Jim Schwartz’s eyes began to light up before the question was finished.

As soon as Schwartz heard the name Brandon Graham, he couldn’t hold back a wide smile.

The same Brandon Graham who was written off as a bust, the same Brandon Graham who is in his 11th NFL season, the same Brandon Graham whom Schwartz coached in the Senior Bowl and the Super Bowl finally got his first Pro Bowl nod on Monday.

“Man, there were some tears shed in the coaching staff rooms last night,” Schwartz said. “Just a totally deserving guy. He’s had a long career and he’s been a very good player for a long time. But to get his first Pro Bowl nod, it sort of choked everybody up. Because we know what kind of guy … I mean, you guys know what kind of guy he is. I think the fans know what kind of guy he is.

“He persevered through some tough times early in his career. He’s battled some injuries, he’s an incredibly hard worker, he plays with a lot of spirit. All the things you respect about a player, Brandon Graham personifies. So for him to get that nod was big.”

When asked for his favorite Graham story, Schwartz went back to 2010, when he was the head coach for the North team at the annual Senior Bowl in Mobile, Alabama. That week, he got to coach a young Graham, who was about to enter the NFL draft out of Michigan.


After coaching Graham during the week, Schwartz gathered his North All-Stars coaching staff and told them he would give out $500 to the coach who picked the MVP of the game. The only catch was that Schwartz got to make the first pick.

Guess who he took?

Guess who won the MVP?

“So I didn’t have to give out any money to anybody,” Schwartz said.
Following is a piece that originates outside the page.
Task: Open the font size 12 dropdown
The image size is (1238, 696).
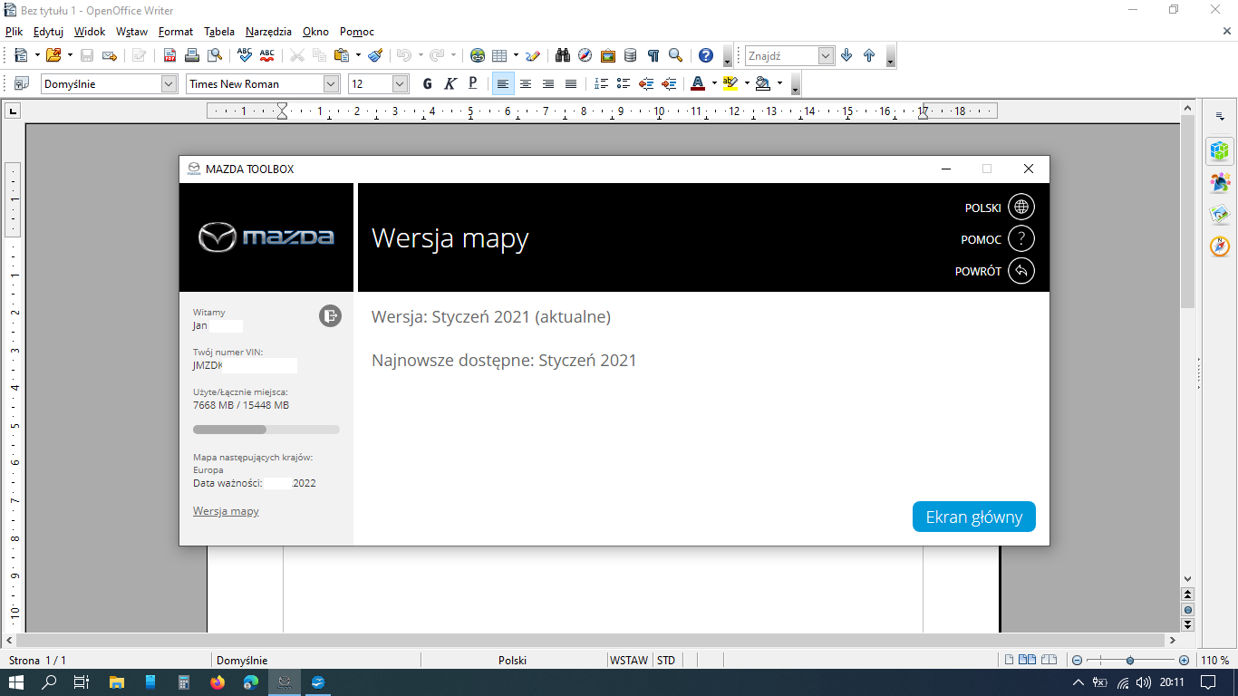Action: pyautogui.click(x=400, y=83)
Graham in that game had two sacks and a forced fumble to help lead the North to a 31-13 win over Tim Tebow and the South. And that game helped propel Graham into the top half of the first round in 2010. The Eagles took him at No. 13 overall; he’s their longest-tenured defensive player.

So maybe Schwartz had a role in helping Graham get to the Eagles and eventually coached him in the biggest game in franchise history, a game in which Graham made one of the biggest plays in franchise history. It’s amazing how some things work out.

But it wasn’t like Graham found success instantly in Philly. He had to work for it. Graham had to overcome microfracture surgery after his first season. Then he had to overcome the “bust” label that was attached to him because he wasn’t Earl Thomas or Jason Pierre-Paul. Then he had to endure a scheme change from a 4-3 to a 3-4 and then back to a 4-3.

And through it all, he remained the same positive and upbeat Brandon Graham that he’s always been.

“It’s tough business in the NFL,” Schwartz said. “There’s a lot of scrutiny from the fans, from the media, from the locker room, scrutiny from the coaches. It’s tough to deal with. He never lost his faith, he never wavered and he got past that and he has gone on to have an outstanding career. And he has a lot left on his career.”